[DATA EXTRACT]:

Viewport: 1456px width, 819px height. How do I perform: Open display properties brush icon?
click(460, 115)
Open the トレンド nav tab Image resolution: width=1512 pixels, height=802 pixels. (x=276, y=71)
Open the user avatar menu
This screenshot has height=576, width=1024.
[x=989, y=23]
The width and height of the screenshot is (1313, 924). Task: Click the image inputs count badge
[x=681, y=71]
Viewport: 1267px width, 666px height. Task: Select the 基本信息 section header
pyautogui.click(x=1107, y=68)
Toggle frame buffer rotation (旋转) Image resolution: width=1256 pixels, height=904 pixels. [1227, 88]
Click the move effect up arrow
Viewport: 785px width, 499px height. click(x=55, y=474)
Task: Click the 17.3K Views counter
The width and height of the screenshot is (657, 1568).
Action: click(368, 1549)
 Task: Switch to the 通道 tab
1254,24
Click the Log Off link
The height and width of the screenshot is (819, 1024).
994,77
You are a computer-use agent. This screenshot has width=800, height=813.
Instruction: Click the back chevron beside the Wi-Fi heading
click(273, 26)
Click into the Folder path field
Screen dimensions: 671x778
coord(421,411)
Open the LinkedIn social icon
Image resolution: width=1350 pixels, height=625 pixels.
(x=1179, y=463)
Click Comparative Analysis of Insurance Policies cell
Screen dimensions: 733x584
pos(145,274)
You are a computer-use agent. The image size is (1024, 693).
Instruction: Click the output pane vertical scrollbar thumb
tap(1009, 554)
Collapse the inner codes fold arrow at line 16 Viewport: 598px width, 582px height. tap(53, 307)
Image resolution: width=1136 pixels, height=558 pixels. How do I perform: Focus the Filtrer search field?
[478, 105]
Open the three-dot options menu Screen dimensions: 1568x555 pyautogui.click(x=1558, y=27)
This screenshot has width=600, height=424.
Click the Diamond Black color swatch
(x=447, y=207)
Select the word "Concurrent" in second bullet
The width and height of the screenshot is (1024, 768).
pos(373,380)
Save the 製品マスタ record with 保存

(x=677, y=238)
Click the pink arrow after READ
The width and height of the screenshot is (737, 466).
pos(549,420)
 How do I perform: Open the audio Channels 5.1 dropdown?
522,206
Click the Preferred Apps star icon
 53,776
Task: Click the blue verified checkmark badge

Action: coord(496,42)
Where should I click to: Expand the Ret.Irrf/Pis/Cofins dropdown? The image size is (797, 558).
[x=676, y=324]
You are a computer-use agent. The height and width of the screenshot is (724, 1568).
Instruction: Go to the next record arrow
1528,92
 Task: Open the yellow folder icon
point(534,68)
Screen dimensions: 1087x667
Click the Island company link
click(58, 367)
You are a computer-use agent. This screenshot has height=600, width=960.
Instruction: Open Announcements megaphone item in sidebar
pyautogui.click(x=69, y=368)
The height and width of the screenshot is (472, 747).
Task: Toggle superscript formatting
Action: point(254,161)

[TO DO]:
Write out the rows from the line that contains "Toggle frame buffer" through the line that contains "Viewport: 785px width, 499px", reproducing them verbatim with both end lines included.

[EXERCISE OUTPUT]:
Toggle frame buffer rotation (旋转) Image resolution: width=1256 pixels, height=904 pixels. [1227, 88]
Click the move effect up arrow
Viewport: 785px width, 499px height. click(x=55, y=474)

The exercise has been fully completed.